Sacha Calmon
Martin Page relata muito bem o desabamento do império português: “D. João III herdou uma enorme Corte, engrossada por aqueles que tinham recebido do pai dele novos títulos de nobreza, por centenas de colaboradores recrutados com direito a pensão e salário fixos, e até camponeses, que, abordando-o de surpresa, quando ele se deslocava pelo país, lhe desfiavam um tal rosário de desgraças que o Rei os mandava ir para Lisboa, onde lhes dava cargos remunerados que envolviam pouco trabalho. Boa parte do campo, cada vez mais despovoado pela praga, encontrava-se em pousio.
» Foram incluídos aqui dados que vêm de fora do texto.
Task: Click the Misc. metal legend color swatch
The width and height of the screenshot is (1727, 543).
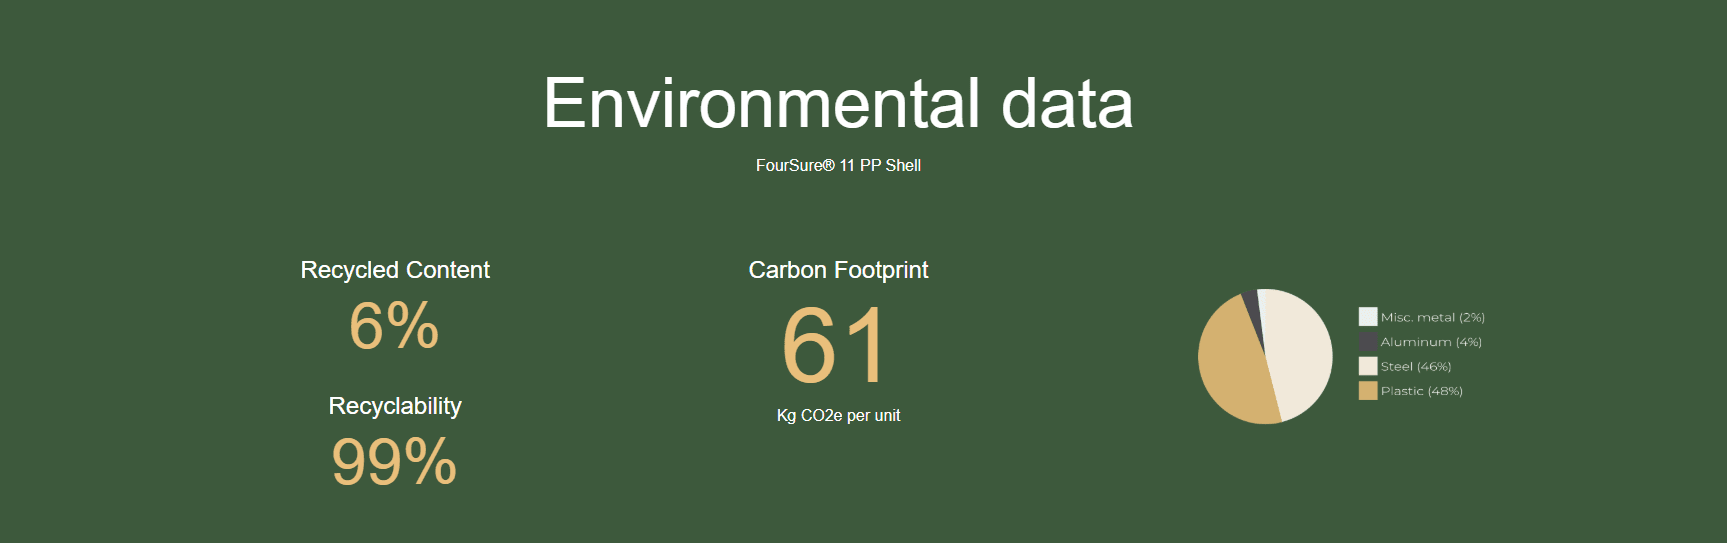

A maioria dos alimentos era importada”. Corsários huguenotes, vindos dos portos do oeste de França e os já tradicionais piratas ingleses com títulos de “sir”, como Drake, infestaram os Açores, na encruzilhada entre o Atlântico Norte e Sul. Durante o reinado de D. João III capturaram mais de 300 barcos portugueses. Ao venderem as especiarias e as pedras preciosas em concorrência desleal, fizeram baixar de tal modo os preços que os portugueses pouco conseguiam lucrar.
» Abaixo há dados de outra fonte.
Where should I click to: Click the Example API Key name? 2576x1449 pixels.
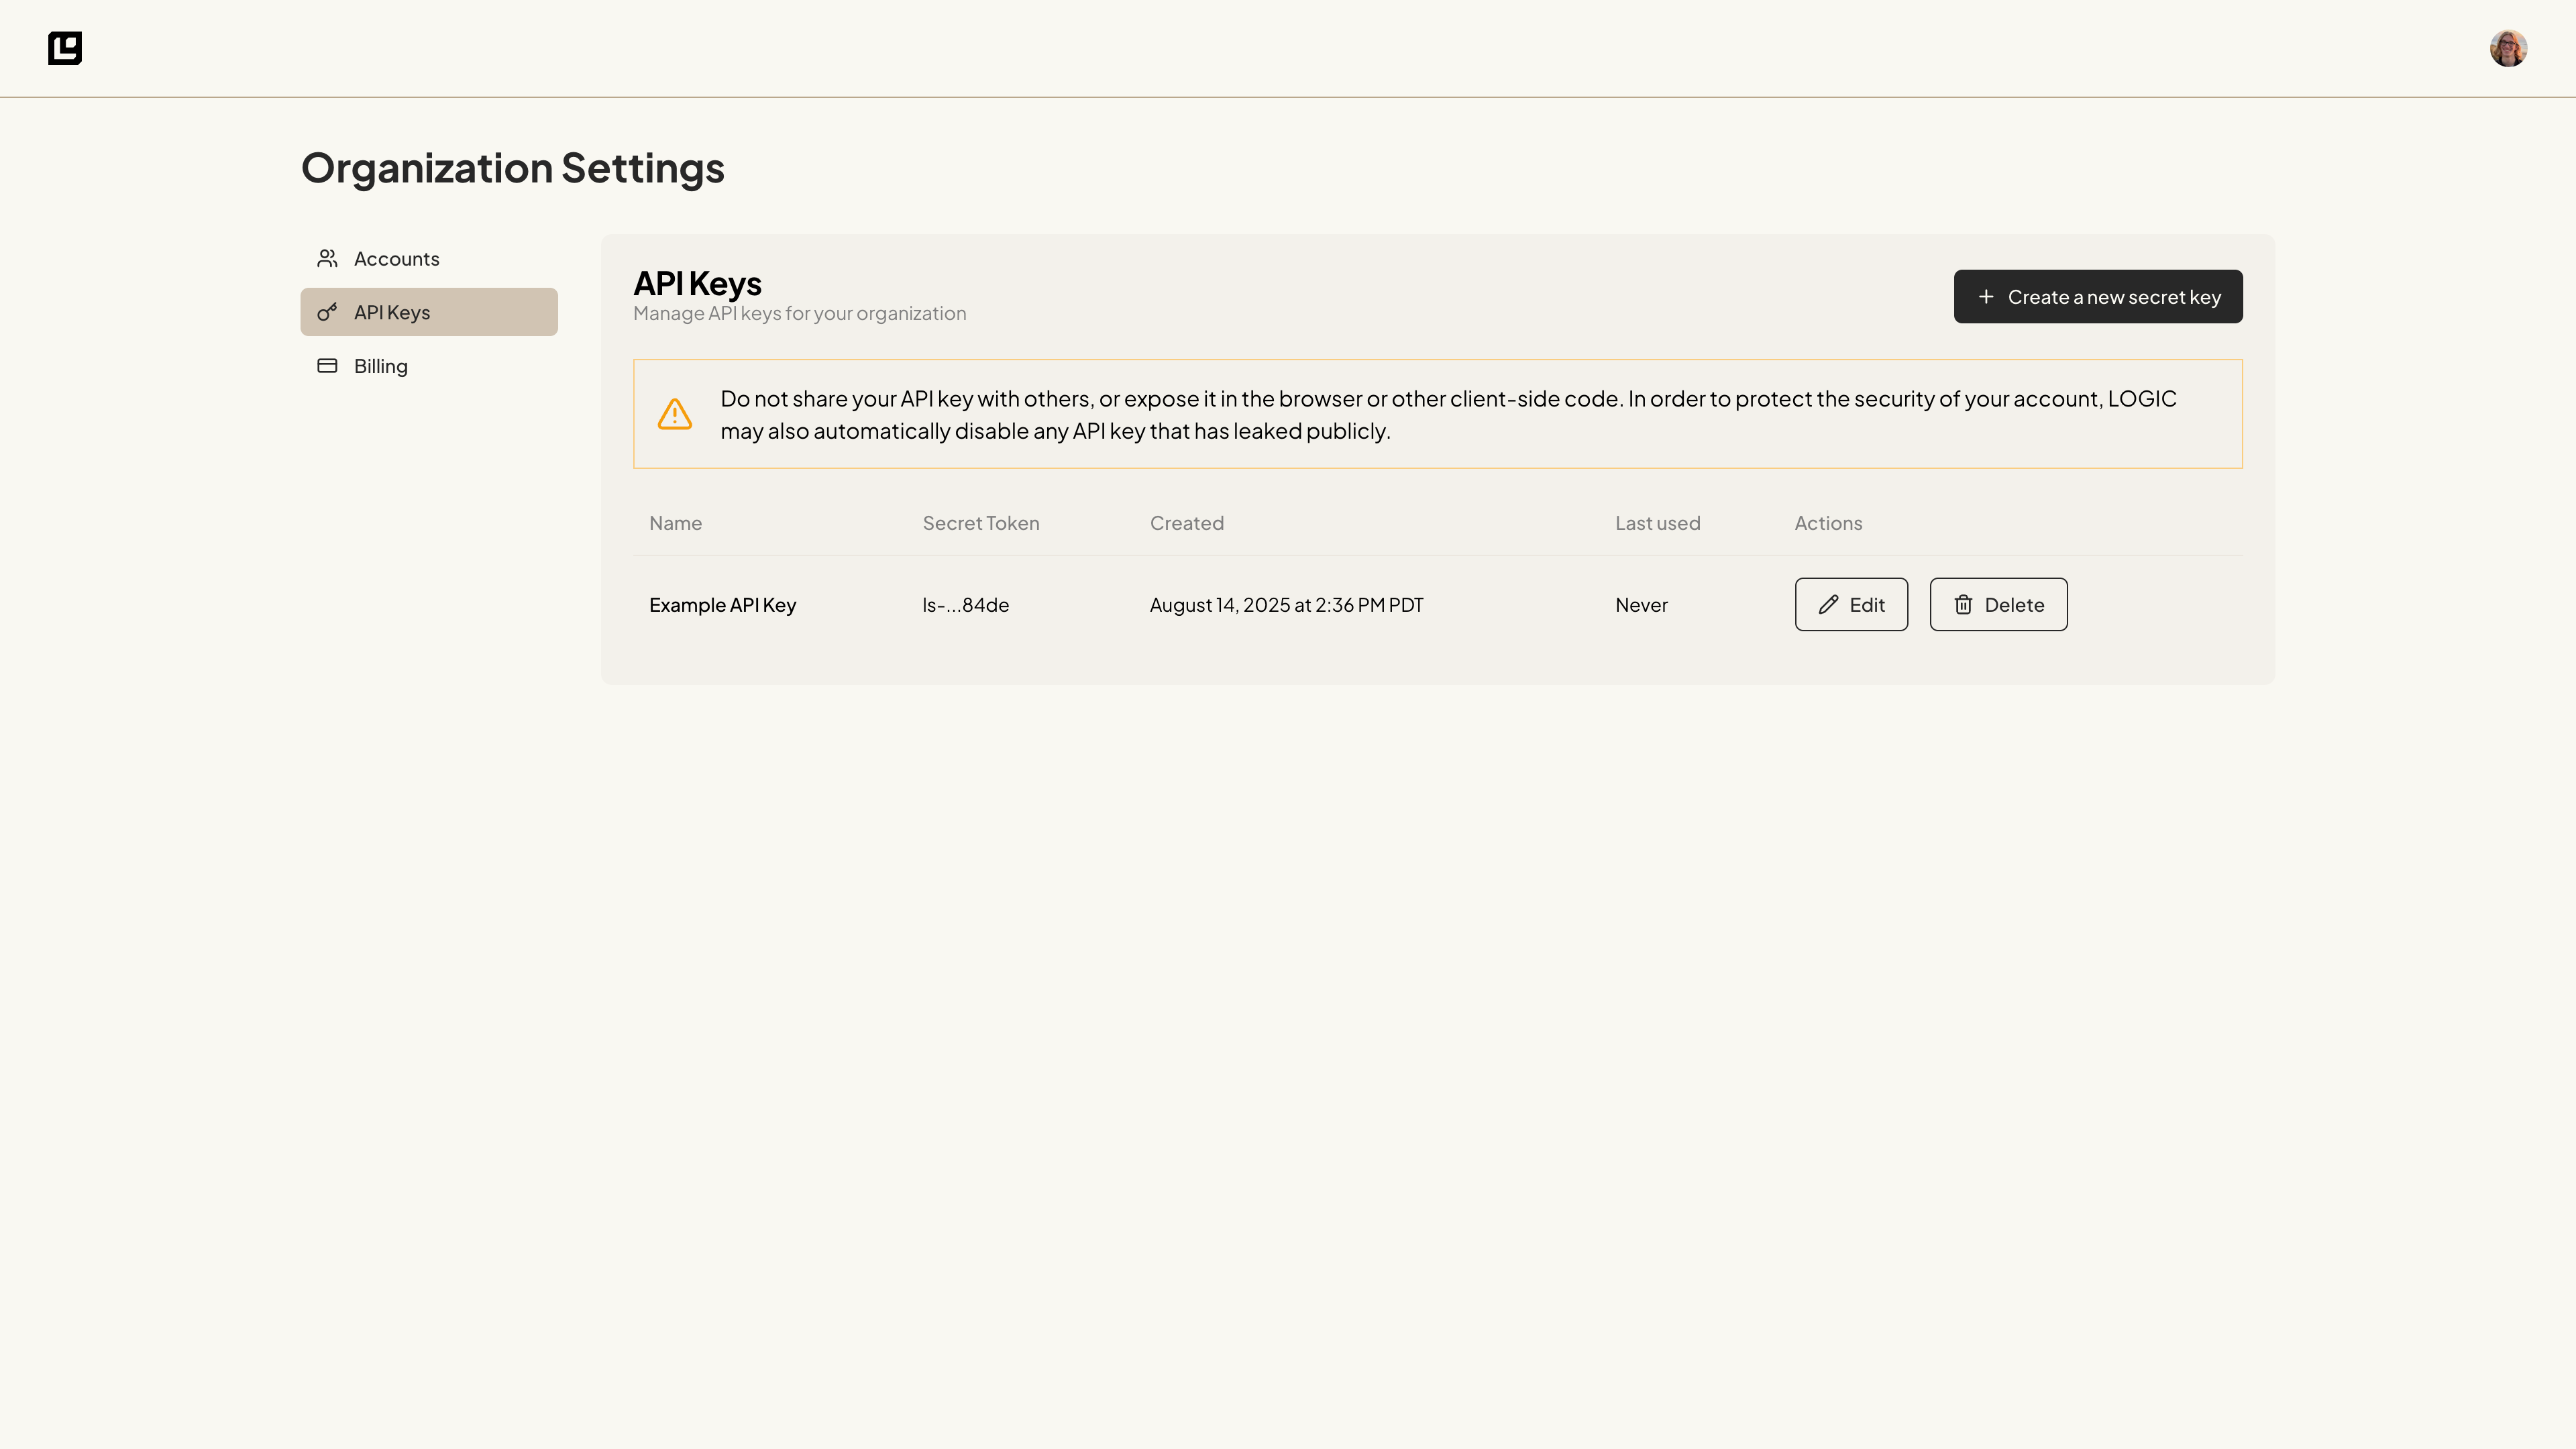pos(722,605)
Os lucros auferidos ficavam quase todos nas mãos dos concessionários privados, enquanto o Estado era obrigado a aguentar a despesa de uma marinha de guerra enorme. Quase todos os ricos, em Portugal, tinham sido isentos pelo Rei D. Manuel de pagar impostos. D. João III, na impossibilidade de cobrar tais impostos, começou a vender títulos do Tesouro no mercado financeiro de Antuérpia, sendo os juros liquidados através da emissão de novos títulos. “Deparam-se-me inúmeras razões para desesperar”, escreveu-lhe, na altura, o tesoureiro real. O rating de crédito de Portugal caiu de tal maneira que os banqueiros, em Antuérpia, exigiram uma taxa de juro de 25% ao ano. Quando D. João morreu, em 1557, os títulos portugueses do Tesouro tinham-se tornado naquilo que nos mercados financeiros atuais é conhecido por distressed paper, ou seja, mudavam de mãos quando se arranjava um comprador para a sua totalidade, com deságio.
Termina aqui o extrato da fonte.